Following a four-season stretch in which his Bears averaged 5.5 losses a year and finished no higher than fourth in the Pac-10, Jeff Tedford is entering what might be a true make-or-break year for his tenure in Berkeley. Given those stakes, you'd expect Tedford to either work hard to maintain some level of coaching continuity or break the bank in an effort to overhaul his staff with the very best coaches available.
Though things can still change, at this stage it looks like Tedford may do neither. Bears offensive coordinator Andy Ludwig became the fifth Cal assistant to leave this offseason Monday when he took the same position on Rocky Long's staff at San Diego State , ending his two-year stay with the Bears. If replacing more than half of his staff wasn't already enough of a shake-up for Cal, consider that the new offensive coordinator will be the team's fourth in five years after Jim Michalczik departed in 2007, Frank Cignetti lasted only one year in 2008, and Ludwig stayed for all of two seasons himself.

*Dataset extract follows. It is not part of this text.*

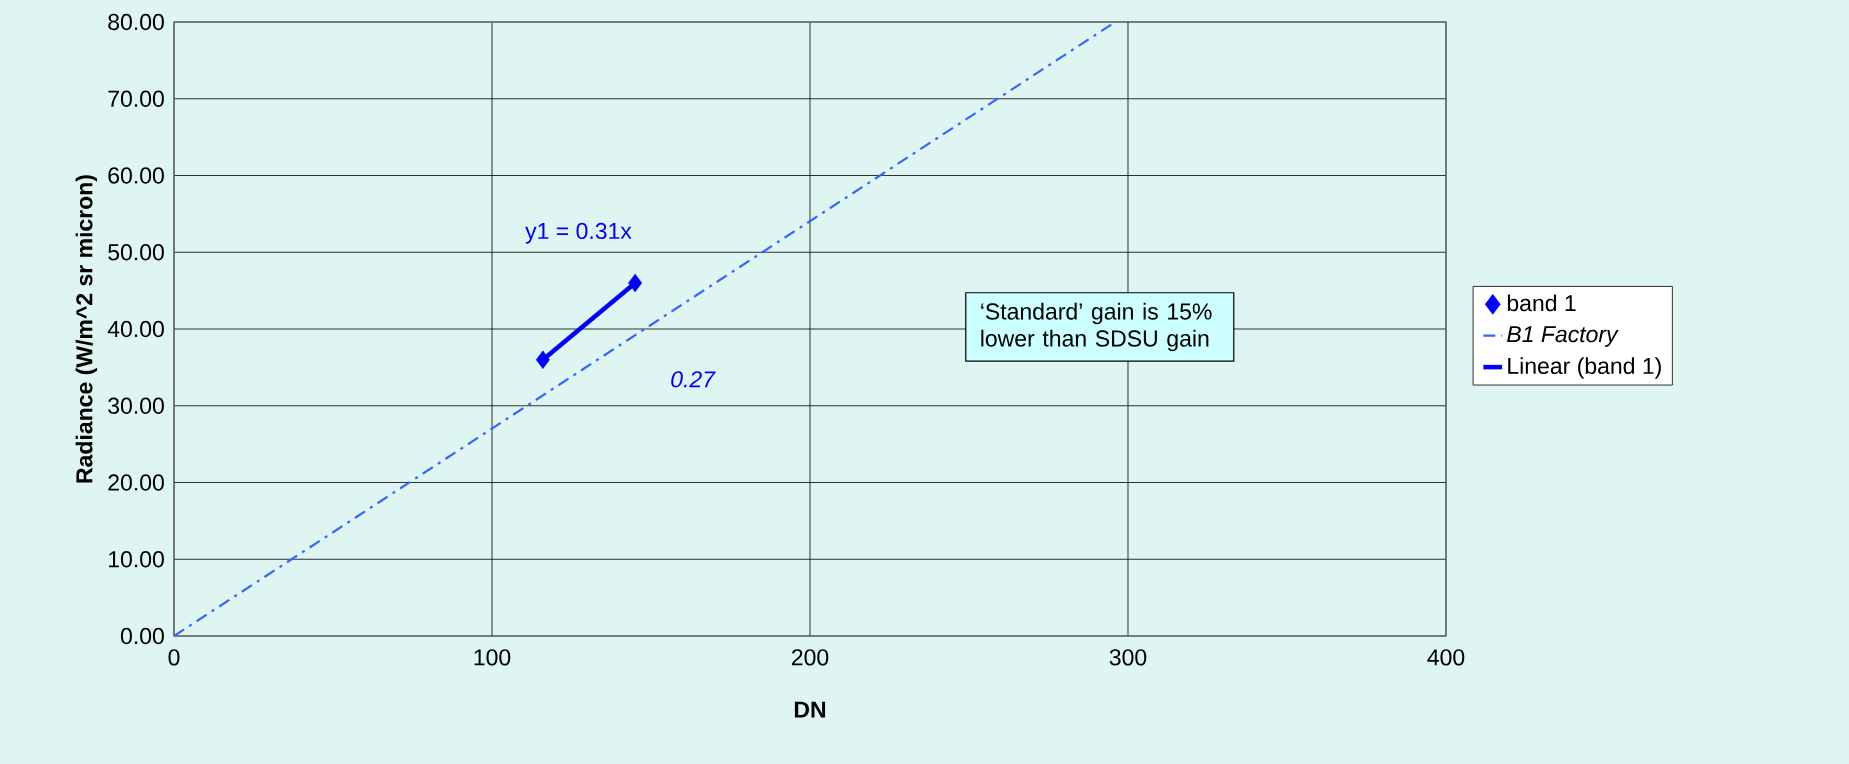  Describe the element at coordinates (1584, 368) in the screenshot. I see `legend-label: Linear (band 1)` at that location.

Then again, maybe it'll prove to be only three in five years since Michalczik is reportedly in line to return to the position he left three seasons ago. But according to the Mercury News, Tedford may be considering other options as well:
So, to recap, the three possibilities Tedford is weighing for the Bears' 2011 play-calling are:
Michalczik was Cal's offensive line coach under Tedford from 2002-2008 and was offensive coordinator in 2007, although he didn't call plays. He spent the past two seasons on Tom Cable 's staff with the Raiders.

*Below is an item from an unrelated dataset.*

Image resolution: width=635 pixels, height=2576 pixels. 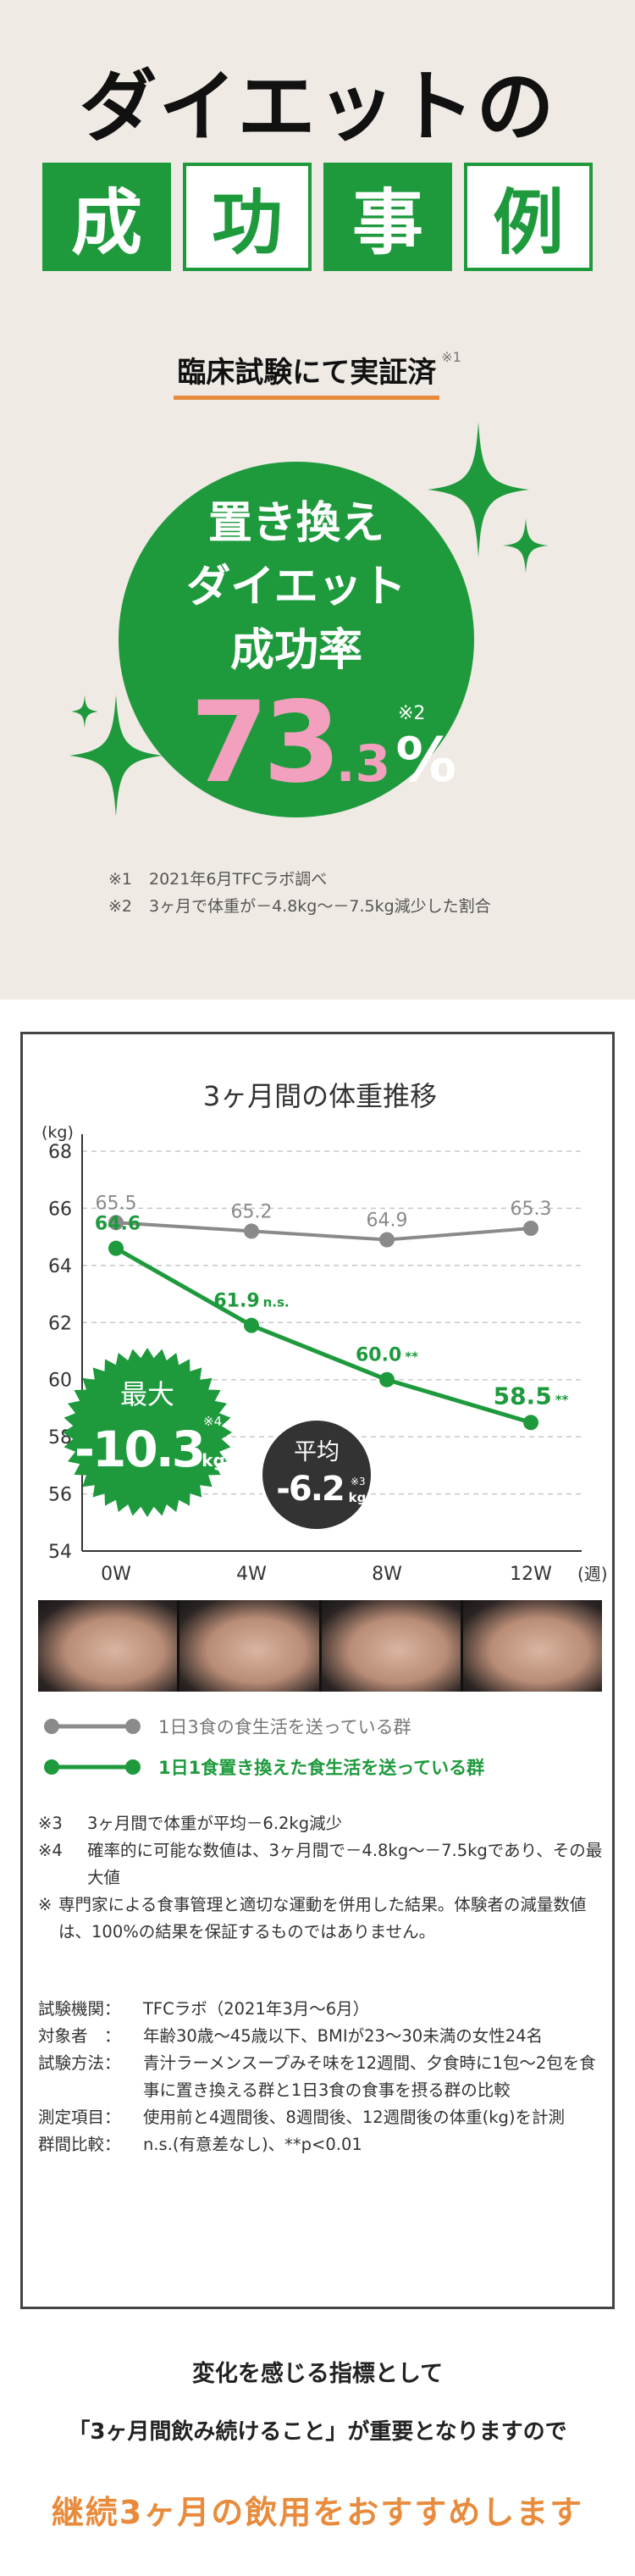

Another scenario could have Tedford return to his role as the primary play caller on offense. Tedford has alternated over the years between calling plays and allowing his coordinator to do it. He hasn't called plays full-time since 2007.
Another possibility is new wide receivers coach/passing game coordinator Eric Kiesau , who spent the past two seasons as Colorado's offensive coordinator.
1. An offensive line assistant who left Cal once already in 2007 and hasn't called plays for at least the last nine seasons
2. Himself, despite the fact that he hasn't called his own plays for three years and that the last time he did, his team finished 3-6 in the Pac-10 and a mediocre (by Bears standards) 50th in the country in scoring
3. The ex-Colorado assistant who helmed the nation's 104th- and 79th-ranked offenses the past two years.
Tedford's a smart coach who may be able to pull together something functional (or even better) despite what looks like a difficult situation on paper. But in being unwilling (or unable) to prevent Ludwig from taking what seems like a backwards step to the Aztecs, he's also made a huge roll of the dice in a season where he may not be able to afford coming up snake eyes.